ABOUT THIS TASK = Read the data line by line and say how many lines contain the string "chart", giving the number alone.

================================

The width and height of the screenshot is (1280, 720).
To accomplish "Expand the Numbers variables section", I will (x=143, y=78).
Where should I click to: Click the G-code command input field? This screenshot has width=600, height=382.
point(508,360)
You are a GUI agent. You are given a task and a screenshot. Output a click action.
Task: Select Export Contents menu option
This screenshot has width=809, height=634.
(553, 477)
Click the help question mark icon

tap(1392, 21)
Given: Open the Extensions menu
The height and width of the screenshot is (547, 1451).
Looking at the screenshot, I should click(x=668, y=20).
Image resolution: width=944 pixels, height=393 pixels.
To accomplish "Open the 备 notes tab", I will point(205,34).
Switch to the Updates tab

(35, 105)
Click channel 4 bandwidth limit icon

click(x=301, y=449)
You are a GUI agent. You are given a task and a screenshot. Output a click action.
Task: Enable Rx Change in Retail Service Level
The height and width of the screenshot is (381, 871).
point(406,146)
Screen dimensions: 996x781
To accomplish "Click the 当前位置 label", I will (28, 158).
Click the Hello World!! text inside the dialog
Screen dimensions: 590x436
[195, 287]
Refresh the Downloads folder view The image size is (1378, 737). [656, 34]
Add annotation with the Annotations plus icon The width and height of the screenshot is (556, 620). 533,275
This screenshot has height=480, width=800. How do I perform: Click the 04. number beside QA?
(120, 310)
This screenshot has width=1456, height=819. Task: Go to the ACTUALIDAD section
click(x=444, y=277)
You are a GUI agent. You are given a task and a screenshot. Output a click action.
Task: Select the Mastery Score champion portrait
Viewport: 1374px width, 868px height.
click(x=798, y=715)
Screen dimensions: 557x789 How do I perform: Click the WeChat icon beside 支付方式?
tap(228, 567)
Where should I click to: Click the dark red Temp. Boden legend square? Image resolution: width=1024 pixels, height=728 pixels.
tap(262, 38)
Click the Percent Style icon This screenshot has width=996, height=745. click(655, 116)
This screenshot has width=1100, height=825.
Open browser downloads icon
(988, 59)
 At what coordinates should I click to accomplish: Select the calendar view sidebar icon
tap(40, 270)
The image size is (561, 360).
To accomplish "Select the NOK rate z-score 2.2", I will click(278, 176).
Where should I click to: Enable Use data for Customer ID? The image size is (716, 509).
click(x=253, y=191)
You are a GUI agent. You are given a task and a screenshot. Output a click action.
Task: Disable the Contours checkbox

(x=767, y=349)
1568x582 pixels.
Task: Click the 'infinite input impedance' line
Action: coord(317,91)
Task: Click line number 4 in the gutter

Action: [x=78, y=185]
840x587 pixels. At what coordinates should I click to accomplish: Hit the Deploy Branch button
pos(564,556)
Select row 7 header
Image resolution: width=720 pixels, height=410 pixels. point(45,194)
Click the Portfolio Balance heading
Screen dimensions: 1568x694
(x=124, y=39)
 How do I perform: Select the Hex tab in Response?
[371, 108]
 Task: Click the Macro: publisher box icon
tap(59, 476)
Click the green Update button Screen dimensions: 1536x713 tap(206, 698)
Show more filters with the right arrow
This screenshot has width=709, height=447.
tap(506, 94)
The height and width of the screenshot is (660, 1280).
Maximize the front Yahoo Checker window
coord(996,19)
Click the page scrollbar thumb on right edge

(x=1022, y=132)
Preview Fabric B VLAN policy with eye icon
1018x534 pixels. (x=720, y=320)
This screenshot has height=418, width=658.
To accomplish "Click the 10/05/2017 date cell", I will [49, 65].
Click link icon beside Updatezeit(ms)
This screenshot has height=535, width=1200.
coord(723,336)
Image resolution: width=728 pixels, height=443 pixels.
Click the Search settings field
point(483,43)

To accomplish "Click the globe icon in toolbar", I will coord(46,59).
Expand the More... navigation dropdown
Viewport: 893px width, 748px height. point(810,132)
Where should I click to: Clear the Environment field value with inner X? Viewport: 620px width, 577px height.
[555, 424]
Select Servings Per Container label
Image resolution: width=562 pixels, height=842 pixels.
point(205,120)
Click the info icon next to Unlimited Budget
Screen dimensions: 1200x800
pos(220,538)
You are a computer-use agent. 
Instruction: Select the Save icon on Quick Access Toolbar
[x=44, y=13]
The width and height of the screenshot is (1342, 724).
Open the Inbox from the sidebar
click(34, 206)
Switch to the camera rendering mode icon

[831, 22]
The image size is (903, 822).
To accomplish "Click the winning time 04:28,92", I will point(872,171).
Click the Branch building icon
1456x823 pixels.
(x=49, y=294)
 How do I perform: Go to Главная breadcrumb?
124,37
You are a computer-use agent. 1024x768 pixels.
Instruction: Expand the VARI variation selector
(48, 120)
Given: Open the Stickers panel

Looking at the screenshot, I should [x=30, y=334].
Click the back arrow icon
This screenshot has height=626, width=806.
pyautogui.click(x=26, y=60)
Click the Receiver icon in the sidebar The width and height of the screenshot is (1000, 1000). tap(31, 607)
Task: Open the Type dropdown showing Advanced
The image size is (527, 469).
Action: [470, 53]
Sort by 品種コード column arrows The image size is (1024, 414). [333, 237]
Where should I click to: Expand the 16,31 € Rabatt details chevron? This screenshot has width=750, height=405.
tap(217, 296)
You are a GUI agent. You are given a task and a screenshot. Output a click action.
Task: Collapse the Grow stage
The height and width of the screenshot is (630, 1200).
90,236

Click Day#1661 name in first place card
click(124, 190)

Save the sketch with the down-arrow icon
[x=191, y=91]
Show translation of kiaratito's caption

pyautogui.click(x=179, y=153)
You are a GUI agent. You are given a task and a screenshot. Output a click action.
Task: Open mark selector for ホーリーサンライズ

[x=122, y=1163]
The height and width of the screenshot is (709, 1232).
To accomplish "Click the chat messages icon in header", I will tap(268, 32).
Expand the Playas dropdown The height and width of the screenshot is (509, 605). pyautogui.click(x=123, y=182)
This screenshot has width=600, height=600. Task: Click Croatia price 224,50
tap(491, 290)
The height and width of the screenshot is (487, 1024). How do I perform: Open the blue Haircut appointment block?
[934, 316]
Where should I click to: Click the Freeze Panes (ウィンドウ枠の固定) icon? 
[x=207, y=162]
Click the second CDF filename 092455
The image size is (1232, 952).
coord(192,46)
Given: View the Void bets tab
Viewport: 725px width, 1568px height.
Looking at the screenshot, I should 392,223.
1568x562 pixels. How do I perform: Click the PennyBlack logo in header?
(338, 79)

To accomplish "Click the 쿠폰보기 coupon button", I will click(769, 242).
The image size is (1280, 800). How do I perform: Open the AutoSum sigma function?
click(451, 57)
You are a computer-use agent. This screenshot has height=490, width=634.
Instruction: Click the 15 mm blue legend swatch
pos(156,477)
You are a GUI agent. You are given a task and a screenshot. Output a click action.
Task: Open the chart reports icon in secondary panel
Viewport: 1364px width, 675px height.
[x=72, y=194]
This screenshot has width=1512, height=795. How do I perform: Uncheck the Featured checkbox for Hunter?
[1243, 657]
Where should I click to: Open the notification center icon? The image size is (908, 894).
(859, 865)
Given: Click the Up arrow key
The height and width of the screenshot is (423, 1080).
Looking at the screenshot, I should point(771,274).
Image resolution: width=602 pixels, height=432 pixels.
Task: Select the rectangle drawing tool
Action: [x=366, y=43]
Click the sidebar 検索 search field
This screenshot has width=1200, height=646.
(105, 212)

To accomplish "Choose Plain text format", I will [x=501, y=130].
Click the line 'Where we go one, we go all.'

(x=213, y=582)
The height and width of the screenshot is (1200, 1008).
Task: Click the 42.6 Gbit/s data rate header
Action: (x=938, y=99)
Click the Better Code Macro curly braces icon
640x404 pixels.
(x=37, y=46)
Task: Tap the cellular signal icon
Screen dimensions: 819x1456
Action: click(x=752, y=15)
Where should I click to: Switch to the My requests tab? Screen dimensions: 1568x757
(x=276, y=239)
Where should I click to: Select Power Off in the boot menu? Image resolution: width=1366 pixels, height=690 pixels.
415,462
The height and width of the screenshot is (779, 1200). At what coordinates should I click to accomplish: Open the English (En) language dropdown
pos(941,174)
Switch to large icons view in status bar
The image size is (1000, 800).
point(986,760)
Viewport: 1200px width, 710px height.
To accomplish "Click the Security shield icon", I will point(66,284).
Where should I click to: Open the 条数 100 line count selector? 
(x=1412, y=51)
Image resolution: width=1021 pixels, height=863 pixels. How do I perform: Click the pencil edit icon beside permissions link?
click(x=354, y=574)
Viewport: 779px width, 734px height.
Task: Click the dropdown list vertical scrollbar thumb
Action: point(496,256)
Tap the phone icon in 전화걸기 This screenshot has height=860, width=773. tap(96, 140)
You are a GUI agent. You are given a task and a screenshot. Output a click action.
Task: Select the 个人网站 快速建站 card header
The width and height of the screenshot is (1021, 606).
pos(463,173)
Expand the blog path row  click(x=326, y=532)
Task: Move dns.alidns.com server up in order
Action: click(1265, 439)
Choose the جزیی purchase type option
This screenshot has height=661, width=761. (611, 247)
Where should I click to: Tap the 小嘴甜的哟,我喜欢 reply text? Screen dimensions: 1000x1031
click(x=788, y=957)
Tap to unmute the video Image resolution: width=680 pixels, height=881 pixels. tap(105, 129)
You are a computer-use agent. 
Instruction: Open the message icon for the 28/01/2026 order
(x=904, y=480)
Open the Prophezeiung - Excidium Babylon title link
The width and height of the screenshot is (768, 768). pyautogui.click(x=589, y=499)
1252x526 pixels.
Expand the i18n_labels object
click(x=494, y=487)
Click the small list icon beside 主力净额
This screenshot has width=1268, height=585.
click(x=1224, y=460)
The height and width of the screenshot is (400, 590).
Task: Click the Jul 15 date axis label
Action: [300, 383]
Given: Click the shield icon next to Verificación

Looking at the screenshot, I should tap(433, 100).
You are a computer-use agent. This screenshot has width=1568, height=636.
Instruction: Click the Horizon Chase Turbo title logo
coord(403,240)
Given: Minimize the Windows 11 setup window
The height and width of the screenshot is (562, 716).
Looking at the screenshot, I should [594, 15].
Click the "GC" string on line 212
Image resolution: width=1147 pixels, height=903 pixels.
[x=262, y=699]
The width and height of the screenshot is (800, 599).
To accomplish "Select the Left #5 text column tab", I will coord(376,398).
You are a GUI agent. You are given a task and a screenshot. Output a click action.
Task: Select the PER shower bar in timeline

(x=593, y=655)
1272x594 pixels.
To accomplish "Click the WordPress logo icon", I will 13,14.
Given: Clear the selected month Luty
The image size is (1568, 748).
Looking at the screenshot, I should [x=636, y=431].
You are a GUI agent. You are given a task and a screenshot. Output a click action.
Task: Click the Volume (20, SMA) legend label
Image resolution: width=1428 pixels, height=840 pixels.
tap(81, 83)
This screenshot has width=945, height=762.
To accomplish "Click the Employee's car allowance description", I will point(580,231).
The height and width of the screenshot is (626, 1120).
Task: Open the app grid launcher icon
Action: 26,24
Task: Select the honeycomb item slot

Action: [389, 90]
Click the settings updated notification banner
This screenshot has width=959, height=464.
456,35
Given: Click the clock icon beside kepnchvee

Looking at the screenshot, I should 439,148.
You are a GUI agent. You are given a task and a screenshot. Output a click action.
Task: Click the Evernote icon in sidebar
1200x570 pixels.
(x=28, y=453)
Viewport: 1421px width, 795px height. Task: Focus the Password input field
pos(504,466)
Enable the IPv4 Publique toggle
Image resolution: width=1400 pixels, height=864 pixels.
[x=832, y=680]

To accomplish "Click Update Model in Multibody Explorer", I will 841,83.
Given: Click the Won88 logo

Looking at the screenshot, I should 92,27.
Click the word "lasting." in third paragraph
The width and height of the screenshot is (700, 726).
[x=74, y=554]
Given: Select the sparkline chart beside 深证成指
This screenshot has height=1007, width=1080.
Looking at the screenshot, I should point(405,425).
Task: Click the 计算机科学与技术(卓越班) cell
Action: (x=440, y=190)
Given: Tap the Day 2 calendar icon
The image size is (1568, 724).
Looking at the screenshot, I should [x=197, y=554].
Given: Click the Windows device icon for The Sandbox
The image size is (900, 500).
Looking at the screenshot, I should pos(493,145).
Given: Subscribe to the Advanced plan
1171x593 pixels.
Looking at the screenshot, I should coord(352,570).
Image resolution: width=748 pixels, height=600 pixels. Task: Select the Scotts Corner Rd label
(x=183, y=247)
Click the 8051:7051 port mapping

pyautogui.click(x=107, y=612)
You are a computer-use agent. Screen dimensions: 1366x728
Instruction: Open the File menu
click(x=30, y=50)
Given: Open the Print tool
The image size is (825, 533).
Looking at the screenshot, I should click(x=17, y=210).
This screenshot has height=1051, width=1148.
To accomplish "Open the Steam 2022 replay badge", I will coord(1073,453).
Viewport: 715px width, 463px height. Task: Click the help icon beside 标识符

================================

ANSWER SECTION = 2